Господи, как ты прекрасен,
свет твой лучист и ясен,
В мире просторном, тёмном
солнце твоё огромно.
Путь к совершенству Ты знаешь,
и создаёшь, и меняешь.
Силы в твоём подчиненье:
вакуум и тяготенье, … .

Время Ты и пространство,
движенье и постоянство.
Всё что Ты создал на свете
радует нас.

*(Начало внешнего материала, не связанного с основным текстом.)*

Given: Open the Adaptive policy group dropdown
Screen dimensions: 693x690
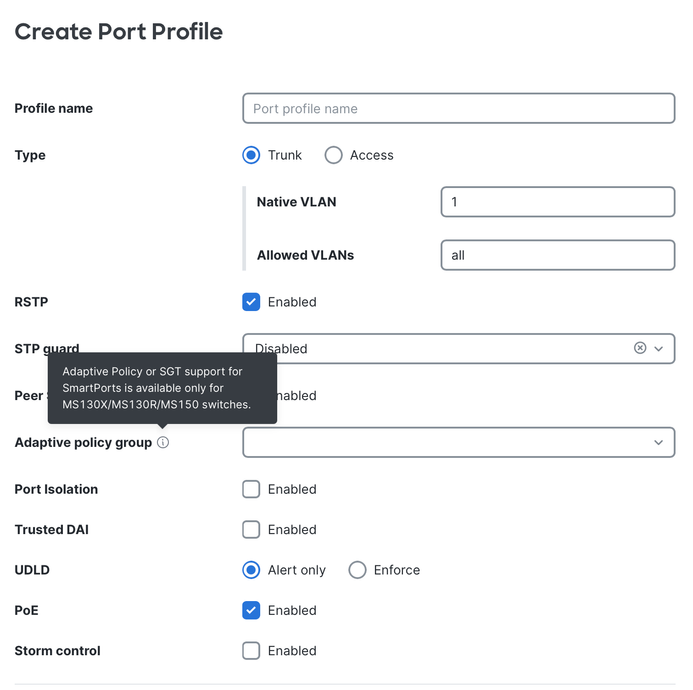Looking at the screenshot, I should [458, 442].
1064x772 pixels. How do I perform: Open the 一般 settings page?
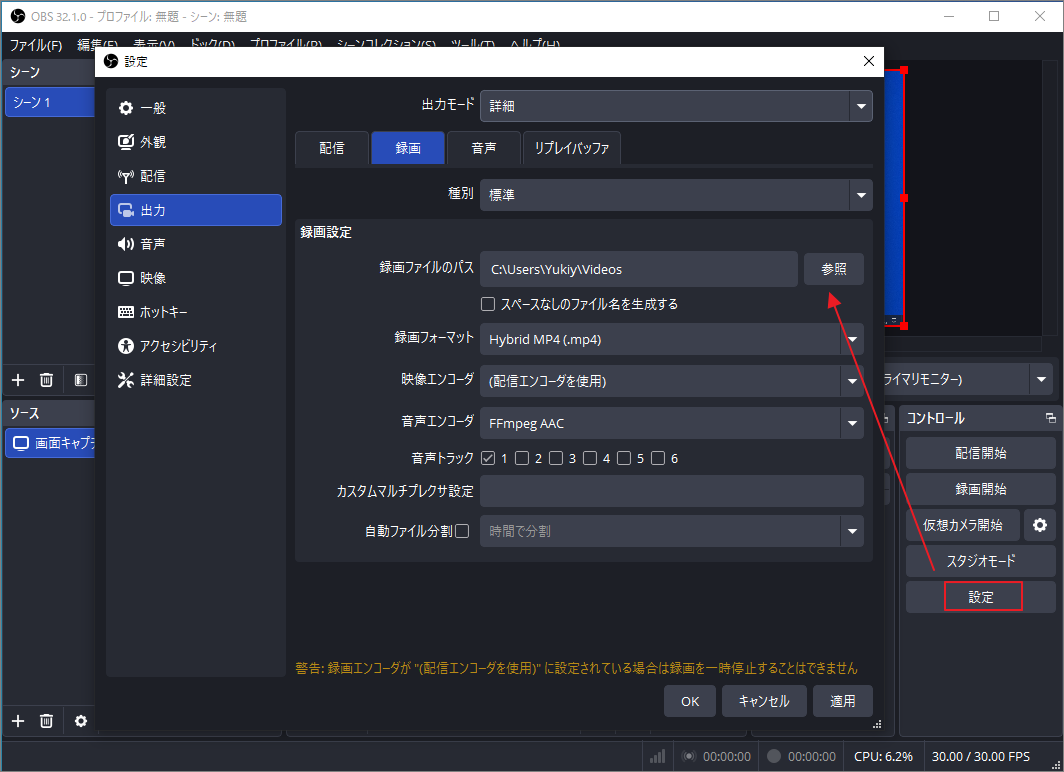pyautogui.click(x=160, y=107)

Твои дети.
.  .  .

Умный сумел уравненье решить.
Глупый от скуки решил закурить.

Умный здоровьем своим дорожил.
Глупый подумал и выпить решил.

Умный любимую ждал у колодца.
Глупый под вечер решил уколоться.

Умный по лесу в кроссовках бежит.
Глупый повеса в могиле лежит.
.  .  .

Стали меньше сажать пшеницу.
Стали больше сажать людей.
Надоело страной гордиться.
Захотелось иных идей.

Голод
тянет костлявые руки.
Голод
разрухи.

Снова стали сажать пшеницу.
Перестали сажать людей.
Снова будем страной гордиться.
Никаких дурацких идей.

Счастье
тянет нежные руки.
Счастье
после разлуки.
.  .  .

Соединяются мельчайших две частицы,
от их слиянья большее родится,
с подобным встретится в движенье вечном.
Жизнь порождает жизнь и это бесконечно.
.  .  .

Что за напасть –
он водкой заглушает страсть,
она водкой заглушает страх.
Это крах.
.  .  .


После налёта в тепле
расположились ребята.
«А ведь жила на Земле
жалость когда-то».

Пуля застряла в бедре.
Жарок ствол автомата.
«А ведь жила на Земле
жалость когда-то».

Тлеет огонь в золе.
На сапогах слой пыли.
«Жалость жила на Земле.
Может её не убили»?
.  .  .

На узенькой тропинке
между добром и злом
не стойте, перегородив движенье.
Идите в нужном направленье,
что бы всегда, не только вам везло.
Тропинка эта приведёт вас к Богу,
оборотясь в широкую дорогу.
И пусть нет указателей на ней.
Вы на добро настройте свою душу,
знакомых позовите и друзей,
увидите – нет компаса верней.
.  .  .

У человека не зря два уха.
Шепчут нам тихонечко два разных духа.
Если необдуманно мы поверим в злое,
то случится горе маленькое или большое.
Ну, а если доброму до нас удастся достучаться,
то и счастью нашему не кончаться.
.  .  .

Мужики рубили берёзы,
что бы избы согреть в морозы.
Да и как им иначе быть,
если не на что дров купить.
Сыплет солнце весенний свет.
Лес проснулся, а рощи нет.
.  .  .

Работа бывает разная:
творческая или грязная.
Организовать работу –
в этом о людях забота,
по пунктам и по фрагментам,
с техникой и инструментом.
.  .  .

Был бы я трезвым, наверно заметил,
как мир удивителен, как он светел.

Не будьте такими как я.
От вас пострадает семья
и глупо уйдёт зарплата.
Не пейте эту гадость, ребята.
.  .  .

В глубинах вещества
есть мысли и слова,
зелёная трава,
живые существа.
.  .  .

Человек примитивный –
вид агрессивный,
в действиях активный,
в мыслях пассивный.
Самообучаем ходить прямо,
строить здания, копать ямы.
Обладает письменностью,
не только речью
(способностью исключительно человечьей).
Информатику продвинуло это
от стен и заборов до Интернета.
Производит машины, химикаты, отходы.
Часть природы, губитель природы.
Хочет называться человеком разумным
просто так, авансом,
но это не умно.
.  .  .

Если собираетесь вы в далёкий путь,
или важный делая доклад,
не забудьте на себя в зеркало взглянуть
(для того и служат зеркала).

Если над собою вы смеётесь сами,
называя зеркало кривым,
это значит что-то происходит с вами.
Я прямое зеркало, увы.

Разобьётся зеркало –
треснет жизнь на части,
но большому мастеру хвала,               
ведь его умением и на наше счастье
существуют в мире зеркала.
.  .  .

Над сотвореньем мира начал Бог трудиться,
до сих пор так и не смог остановиться.